How to Store Strong Cleaning Chemicals Safely - dummies

How to Store Strong Cleaning Chemicals Safely

By Gill Chilton

How and where you store your cleaning supplies can have a big impact on your health, safety, and pocketbook. By treating cleaning chemicals with respect, you can prolong the life of your cleaning tools and add to your quality of life by gaining peace of mind and monetary savings.

Create high, strong storage for chemicals in the rooms where you need them. For example, a small shelf that you can purchase for around £2 at a DIY store is all you need in the bathroom. Paint a plain wood one to match the wall and your toilet cleaner and bathroom bleach are safe and close to hand.

How to make cleaning chemicals last longer

Once opened, most cleaners slowly lose their power. Bleach, for example, is only at its best for three to six months. This relatively short life is a good reason for sticking to multi-purpose cleaners and disinfectants rather than buying specialist treatments that could sit in your cupboard for years losing potency. Good storage techniques, however, help both cleaning products and your equipment last longer. So why not try these tips?

  • Wrap soap-filled scouring pads in foil to prevent rusting.

  • Make soap last longer by keeping it in a soap-dish with drainage holes, rather than on the sink side where it may sit in a pool of water.

  • Keep chemicals in a cool, dry cupboard.

  • Seal open packets of dry cleansers such as washing-soda to avoid clumping.

  • Add a few grains of salt to stiffen the bristles when you wash an outdoor broom.

How to create good storage for cleaning chemicals

Ideally, you should set aside a cupboard entirely for cleaning – under the stairs is perfect. Inside your cupboard use hooks and simple shelving to keep everything – except the vacuum cleaner – off the floor.

If you have children, choose a cupboard to store chemicals and fit a bolt on the door. Do not simply rely on keeping chemicals in childproof bottles. These are designed to resist opening but cannot keep out a determined child. The design aims to buy you time, but they’re not foolproof locks.

To store a broom, fix into the wall two long nails, about 10 centimetres (4 inches) apart, and hang the broom-head on them. Use the same system for sponge-mops. Sew on a loop to a corner of dusters, so that they can hang up in your cleaning cupboard.
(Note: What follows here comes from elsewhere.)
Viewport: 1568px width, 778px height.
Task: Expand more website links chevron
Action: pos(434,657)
Old hair scrunchies work well.

Fabric mops, once thoroughly dry, can be detached to sit on shelves in the cupboard. Save space by choosing multi-fit tools. Dustpan, brush, and mop can all share the same handle.

Keep liquid cleaners in a handled tool carrier or pail, so you can take them with you as you work around the house.
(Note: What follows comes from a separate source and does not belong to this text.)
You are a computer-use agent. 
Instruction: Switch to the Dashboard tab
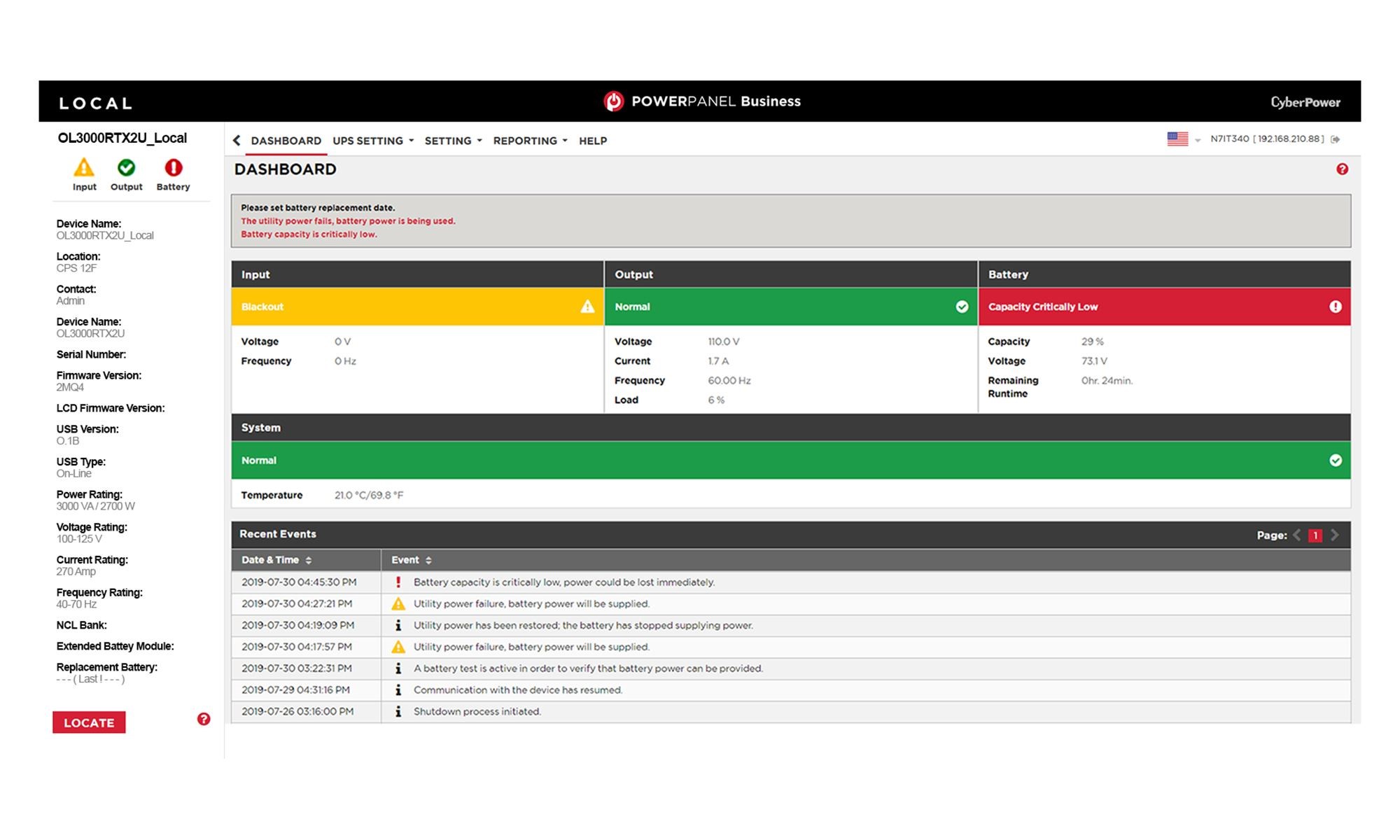click(286, 141)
Empty plastic food containers make simple storage boxes for brushes, cloths, and unused sponges.

Remember to clean out the cleaning cupboard now and again! An under-the-stairs cleaning cupboard can easily become dank. Leave the door open whilst you clean, provided there are no children at home.

See your supplies more easily by hooking up a light. You can get a portable battery-powered lamp from pound shops.